Lo que pudo ser una anécdota -que no lo fue tanto porque tuvo repercusiones dentro de la propia Academia- era un problema serio y una alternativa muy poco operativa -además de inadmisible para los convencidos de la necesidad de «Herri bat, hizkuntza bat» («Un pueblo, una lengua»)- cuando se trataba de elaborar libros de texto para las ikastolas, material para la alfabetización y la incipiente euskaldunización, desarrollar una obra literaria con aspiraciones de llegar a todos los euskaldunes o redactar textos para las revistas cuya difusión ya excedía los límites geográficos de las variedades dialectales. La necesidad de un euskera literario unificado, sin embargo, no era nueva.

Un 'acuerdo de mínimos'

Ya en el siglo XVI el pastor protestante Joanes Leizarraga, a quien la reina de Navarra Joana de Albret encargó la traducción al euskera del Nuevo Testamento para difundir la fe que ambos profesaban, topó con los dialectos como obstáculo para cumplir un encargo que, por definición, tenía como objetivo llegar al mayor número posible de lectores. Leizarraga apostó por basarse en el dialecto labortano e incorporar palabras de otras variedades, en una fórmula que no cuajó pero se convirtió en referencia.

Nada más nacer y para cumplir con uno de sus objetivos fundacionales, Euskaltzaindia encargó a Arturo Campión y Pierre Broussain una ponencia sobre la unificación que no llegó a completarse, y en los años 40 tanto Federiko Krutwig -que proponía unificar el euskera tomando como base el labortano clásico- y Severo Altube presentaron a Euskaltzaindia sendas ponencias que no tuvieron mayor trascendencia práctica, al igual que ocurrió con el de Azkue.

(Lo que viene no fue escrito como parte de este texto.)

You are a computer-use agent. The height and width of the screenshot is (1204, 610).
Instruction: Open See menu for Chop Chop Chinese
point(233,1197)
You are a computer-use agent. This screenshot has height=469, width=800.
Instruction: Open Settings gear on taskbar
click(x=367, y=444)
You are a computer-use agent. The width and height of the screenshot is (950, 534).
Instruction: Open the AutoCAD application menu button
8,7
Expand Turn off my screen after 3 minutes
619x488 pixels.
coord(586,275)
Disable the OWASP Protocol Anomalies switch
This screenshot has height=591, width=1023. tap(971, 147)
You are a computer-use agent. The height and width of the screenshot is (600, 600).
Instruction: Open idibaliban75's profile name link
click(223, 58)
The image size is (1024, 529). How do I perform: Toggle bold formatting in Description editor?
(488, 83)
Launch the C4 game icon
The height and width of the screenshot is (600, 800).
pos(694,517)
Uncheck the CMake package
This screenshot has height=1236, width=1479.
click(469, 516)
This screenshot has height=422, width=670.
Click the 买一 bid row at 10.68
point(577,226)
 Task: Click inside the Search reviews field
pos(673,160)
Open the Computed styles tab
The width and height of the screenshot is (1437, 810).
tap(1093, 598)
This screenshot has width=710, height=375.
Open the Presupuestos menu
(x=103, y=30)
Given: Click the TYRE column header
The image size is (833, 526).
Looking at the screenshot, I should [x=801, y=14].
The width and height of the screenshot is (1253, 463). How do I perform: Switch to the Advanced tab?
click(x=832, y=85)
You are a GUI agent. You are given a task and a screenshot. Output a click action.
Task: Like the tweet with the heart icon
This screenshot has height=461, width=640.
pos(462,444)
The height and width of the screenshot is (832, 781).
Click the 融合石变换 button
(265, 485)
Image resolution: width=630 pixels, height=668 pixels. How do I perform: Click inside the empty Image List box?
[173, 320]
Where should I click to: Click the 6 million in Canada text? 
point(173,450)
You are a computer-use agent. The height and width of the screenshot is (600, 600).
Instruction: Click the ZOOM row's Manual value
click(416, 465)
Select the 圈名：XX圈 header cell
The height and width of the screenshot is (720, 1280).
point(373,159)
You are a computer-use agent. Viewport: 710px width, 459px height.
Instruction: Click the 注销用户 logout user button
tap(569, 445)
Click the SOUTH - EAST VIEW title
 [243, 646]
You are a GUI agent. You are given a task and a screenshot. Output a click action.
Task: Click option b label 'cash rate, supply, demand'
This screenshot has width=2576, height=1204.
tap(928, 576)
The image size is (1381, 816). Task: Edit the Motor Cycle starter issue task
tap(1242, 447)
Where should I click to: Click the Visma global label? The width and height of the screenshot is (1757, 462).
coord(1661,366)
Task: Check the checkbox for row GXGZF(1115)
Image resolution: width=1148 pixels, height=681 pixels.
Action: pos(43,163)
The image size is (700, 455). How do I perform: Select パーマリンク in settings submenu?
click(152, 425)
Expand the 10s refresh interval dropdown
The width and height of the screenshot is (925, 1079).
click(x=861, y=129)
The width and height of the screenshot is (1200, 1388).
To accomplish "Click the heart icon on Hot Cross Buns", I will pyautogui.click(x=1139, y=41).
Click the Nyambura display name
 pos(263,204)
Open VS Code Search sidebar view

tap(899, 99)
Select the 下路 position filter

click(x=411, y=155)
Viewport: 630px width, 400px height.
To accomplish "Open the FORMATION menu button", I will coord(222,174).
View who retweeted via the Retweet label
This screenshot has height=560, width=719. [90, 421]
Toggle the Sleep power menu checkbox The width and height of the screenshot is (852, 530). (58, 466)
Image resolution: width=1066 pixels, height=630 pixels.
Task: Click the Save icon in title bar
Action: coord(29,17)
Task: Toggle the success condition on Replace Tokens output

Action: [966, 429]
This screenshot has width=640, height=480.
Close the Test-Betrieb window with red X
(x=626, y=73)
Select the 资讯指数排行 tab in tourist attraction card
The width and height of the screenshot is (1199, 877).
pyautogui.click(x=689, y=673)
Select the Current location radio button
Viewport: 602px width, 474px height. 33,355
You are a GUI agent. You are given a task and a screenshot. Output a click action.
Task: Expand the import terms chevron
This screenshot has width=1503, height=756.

El ambiente de los años 60, sin embargo, hizo que algunos precursores pasaran de la teoría a la práctica. Sorprende comprobar qué cerca está del actual euskera batua el poemaa publicado en 1960 por Gabriel Aresti, precoz y encendido antecesor del proceso que recibiría su bautizo oficial en Arantzazu ocho años más tarde. A principios de 1968, fue precisamente Aresti el autor de la propuesta de dedicar a la unificación de la lengua literaria el Congreso que Euskaltzaindia iba a celebrar en otoño en Arantzazu con motivo de su 50 cumpleaños.

No obstante, tanto el euskera unificado como las tensiones en torno al mismo ya estaban aflorando bastante antes del aniversario. En los años previos al mismo, Txillardegi había dirigido a Euskaltzaindia diversas propuestas en ese sentido, que la Academia consideró precipitado llevar más lejos. Txillardegi -para Lizundia, uno de los protagonistas de la unificación junto con Mitxelena y San Martín-, fue también uno de los principales motores de la Euskal Idazkaritza Elkartea constituida en Bayona en 1964. Más conocida como Baionako Idazkaritza, no sólo socializó la necesidad del euskera batua, sino que proporcionó las herramientas necesarias para utilizarlo, referidas a cuestiones como la declinación, el verbo, la ortografía o la lista de palabras que deberían llevar la de la discordia... La propuesta obtuvo una gran acogida en muchos ámbitos, siendo a juicio de no pocos el germen de lo que, cuatro años después, se puso en marcha en Arantzazu.

Para cuando se abrió el Congreso, cuya ponencia principal elaboró la autoridad que todos reconocían, Koldo Mitxelena, las posturas en torno a la unificación estaban bastante claras. Los escritores más jóvenes se habían posicionado claramente a favor, y también los resistentes al cambio mostraban sus credenciales. Tanto en las doce ponencias que se presentaron en Arantzazu como en los encendidos debates se advertían posiciones muy discrepantes, pero finalmente se acordó una declaración que algunos han considerado de mínimos, en la que Euskaltzaindia concluía que «a juicio de todos, la unificación nos es necesaria» y, reconocía que no era tarea que podía asumir en solitario «y menos aún que pueda hacer la inmediatamente». Así, y escogiendo «para comenzar, una vía media» sobre el tema más espinoso, el referido a utilización la la letra , se abrió oficialmente la puerta a un proceso que todavía no puede darse por cerrado.